* WHAT IS EXPECTED:
Among the entries below, find the line with "Open the Crawl Comparison menu item", then quote it and each following line up to and including the line with "Open the Bio", and nothing else.
══════════
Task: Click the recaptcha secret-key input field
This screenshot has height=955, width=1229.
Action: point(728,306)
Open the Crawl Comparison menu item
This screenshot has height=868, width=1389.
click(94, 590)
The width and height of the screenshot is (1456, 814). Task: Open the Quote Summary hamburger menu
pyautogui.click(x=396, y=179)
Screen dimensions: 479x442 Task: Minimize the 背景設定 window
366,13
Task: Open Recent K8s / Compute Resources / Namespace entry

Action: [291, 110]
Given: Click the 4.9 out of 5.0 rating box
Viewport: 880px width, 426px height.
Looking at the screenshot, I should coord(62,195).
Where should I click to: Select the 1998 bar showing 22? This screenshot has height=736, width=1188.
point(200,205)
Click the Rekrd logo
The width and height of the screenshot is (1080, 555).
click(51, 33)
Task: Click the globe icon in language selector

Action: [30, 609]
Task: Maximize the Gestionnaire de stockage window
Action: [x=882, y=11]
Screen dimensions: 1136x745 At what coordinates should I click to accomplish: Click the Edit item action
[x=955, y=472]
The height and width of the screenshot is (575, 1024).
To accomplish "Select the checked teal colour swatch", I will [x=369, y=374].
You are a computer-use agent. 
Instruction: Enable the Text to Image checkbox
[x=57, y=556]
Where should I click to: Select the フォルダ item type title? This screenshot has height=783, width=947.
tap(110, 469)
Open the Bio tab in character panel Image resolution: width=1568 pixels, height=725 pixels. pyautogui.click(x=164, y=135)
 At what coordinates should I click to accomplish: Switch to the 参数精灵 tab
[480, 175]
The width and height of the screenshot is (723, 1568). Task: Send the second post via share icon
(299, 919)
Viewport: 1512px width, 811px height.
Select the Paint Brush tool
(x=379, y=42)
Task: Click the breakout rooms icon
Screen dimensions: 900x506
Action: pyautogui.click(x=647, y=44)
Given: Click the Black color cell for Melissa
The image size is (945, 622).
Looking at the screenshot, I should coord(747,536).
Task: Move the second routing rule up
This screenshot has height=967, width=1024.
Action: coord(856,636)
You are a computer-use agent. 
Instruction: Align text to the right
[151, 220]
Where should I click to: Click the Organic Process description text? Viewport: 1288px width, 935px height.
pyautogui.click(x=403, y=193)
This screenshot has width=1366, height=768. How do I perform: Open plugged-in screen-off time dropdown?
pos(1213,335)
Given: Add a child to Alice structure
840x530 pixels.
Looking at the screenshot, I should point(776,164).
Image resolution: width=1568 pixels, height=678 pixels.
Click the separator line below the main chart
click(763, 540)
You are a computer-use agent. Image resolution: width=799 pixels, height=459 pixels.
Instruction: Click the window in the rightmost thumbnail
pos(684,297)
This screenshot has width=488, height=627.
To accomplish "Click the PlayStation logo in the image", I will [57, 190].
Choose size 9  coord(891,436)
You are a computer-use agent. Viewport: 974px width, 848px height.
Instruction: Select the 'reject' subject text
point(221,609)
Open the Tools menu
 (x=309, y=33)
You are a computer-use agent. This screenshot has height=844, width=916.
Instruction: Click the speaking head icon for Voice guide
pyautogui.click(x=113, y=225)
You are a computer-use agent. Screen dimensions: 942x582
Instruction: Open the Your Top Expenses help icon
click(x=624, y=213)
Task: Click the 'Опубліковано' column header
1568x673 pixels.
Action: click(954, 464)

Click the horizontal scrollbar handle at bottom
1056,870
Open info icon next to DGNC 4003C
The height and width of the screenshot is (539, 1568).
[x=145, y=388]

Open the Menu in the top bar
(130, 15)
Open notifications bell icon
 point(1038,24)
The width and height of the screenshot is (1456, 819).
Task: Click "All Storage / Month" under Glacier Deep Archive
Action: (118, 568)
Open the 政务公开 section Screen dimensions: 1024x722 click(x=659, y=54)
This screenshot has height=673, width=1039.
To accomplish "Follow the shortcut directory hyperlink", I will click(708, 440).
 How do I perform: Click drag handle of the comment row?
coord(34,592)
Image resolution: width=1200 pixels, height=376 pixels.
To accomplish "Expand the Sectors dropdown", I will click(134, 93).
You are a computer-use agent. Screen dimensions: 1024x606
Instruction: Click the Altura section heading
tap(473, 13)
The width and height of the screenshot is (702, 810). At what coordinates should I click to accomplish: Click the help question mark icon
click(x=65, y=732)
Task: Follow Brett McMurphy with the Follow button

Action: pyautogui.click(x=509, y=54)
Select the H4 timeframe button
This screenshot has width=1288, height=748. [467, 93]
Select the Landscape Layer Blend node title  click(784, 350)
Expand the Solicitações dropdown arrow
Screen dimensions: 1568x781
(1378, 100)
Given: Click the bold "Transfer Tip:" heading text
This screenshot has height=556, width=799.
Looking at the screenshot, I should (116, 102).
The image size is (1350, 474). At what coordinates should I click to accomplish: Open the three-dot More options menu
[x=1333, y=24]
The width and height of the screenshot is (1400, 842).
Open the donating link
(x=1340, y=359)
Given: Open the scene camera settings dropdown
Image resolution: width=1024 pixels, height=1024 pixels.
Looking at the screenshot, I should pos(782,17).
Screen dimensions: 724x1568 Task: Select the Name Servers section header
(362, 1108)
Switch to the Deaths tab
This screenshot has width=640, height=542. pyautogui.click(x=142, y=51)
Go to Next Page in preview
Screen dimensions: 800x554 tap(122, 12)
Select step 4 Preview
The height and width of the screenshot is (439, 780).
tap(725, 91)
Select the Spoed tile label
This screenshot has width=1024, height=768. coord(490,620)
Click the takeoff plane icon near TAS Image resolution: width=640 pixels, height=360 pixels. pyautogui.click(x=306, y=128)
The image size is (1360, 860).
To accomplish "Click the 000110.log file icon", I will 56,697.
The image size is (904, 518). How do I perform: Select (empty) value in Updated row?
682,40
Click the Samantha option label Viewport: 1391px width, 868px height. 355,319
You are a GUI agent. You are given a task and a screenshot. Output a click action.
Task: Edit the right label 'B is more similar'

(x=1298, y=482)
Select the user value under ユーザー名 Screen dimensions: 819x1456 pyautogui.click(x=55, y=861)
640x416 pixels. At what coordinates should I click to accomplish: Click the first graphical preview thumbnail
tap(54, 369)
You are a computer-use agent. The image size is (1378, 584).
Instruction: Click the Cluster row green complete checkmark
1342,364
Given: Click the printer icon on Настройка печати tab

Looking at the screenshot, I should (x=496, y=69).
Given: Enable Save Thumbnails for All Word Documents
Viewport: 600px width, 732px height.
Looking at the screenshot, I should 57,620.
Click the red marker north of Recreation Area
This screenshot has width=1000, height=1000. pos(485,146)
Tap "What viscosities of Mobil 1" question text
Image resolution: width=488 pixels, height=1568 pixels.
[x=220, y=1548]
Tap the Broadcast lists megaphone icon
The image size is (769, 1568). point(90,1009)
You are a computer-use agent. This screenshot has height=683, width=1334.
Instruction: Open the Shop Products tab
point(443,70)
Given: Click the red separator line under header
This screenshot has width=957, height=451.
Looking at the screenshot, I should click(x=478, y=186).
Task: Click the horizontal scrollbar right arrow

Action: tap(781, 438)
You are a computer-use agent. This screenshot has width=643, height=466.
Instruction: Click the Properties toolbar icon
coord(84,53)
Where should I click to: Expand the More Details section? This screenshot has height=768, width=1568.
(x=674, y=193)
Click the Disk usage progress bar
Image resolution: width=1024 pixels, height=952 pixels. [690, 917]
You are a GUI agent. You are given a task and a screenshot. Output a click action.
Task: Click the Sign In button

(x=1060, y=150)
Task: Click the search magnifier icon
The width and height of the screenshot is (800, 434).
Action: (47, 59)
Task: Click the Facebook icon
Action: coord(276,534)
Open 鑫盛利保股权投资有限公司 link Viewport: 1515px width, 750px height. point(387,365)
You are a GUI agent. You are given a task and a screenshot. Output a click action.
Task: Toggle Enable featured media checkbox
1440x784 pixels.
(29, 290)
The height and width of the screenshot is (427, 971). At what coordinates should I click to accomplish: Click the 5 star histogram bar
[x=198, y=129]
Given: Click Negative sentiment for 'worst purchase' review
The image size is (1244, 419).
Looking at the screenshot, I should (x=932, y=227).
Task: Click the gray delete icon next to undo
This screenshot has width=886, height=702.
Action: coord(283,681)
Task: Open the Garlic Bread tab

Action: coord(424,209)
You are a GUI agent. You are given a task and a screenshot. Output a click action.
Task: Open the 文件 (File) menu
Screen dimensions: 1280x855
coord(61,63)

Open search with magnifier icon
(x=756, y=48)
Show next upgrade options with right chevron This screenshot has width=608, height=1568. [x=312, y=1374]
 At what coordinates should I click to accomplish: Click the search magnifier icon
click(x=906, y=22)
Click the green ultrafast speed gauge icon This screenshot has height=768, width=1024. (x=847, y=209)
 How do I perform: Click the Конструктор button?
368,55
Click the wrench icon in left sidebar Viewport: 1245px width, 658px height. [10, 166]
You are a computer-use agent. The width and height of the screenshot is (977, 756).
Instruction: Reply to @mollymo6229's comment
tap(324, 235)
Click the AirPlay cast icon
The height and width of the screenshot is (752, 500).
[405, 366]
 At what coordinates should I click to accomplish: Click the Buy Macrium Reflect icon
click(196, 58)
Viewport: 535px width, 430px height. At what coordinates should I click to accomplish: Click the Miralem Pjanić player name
══════════
* SOLUTION TO THE EXERCISE:
Open the Crawl Comparison menu item
This screenshot has height=868, width=1389.
click(94, 590)
The width and height of the screenshot is (1456, 814). Task: Open the Quote Summary hamburger menu
pyautogui.click(x=396, y=179)
Screen dimensions: 479x442 Task: Minimize the 背景設定 window
366,13
Task: Open Recent K8s / Compute Resources / Namespace entry

Action: [291, 110]
Given: Click the 4.9 out of 5.0 rating box
Viewport: 880px width, 426px height.
Looking at the screenshot, I should coord(62,195).
Where should I click to: Select the 1998 bar showing 22? This screenshot has height=736, width=1188.
point(200,205)
Click the Rekrd logo
The width and height of the screenshot is (1080, 555).
click(51, 33)
Task: Click the globe icon in language selector

Action: [30, 609]
Task: Maximize the Gestionnaire de stockage window
Action: [x=882, y=11]
Screen dimensions: 1136x745 At what coordinates should I click to accomplish: Click the Edit item action
[x=955, y=472]
The height and width of the screenshot is (575, 1024).
To accomplish "Select the checked teal colour swatch", I will [x=369, y=374].
You are a computer-use agent. 
Instruction: Enable the Text to Image checkbox
[x=57, y=556]
Where should I click to: Select the フォルダ item type title? This screenshot has height=783, width=947.
tap(110, 469)
Open the Bio tab in character panel Image resolution: width=1568 pixels, height=725 pixels. pyautogui.click(x=164, y=135)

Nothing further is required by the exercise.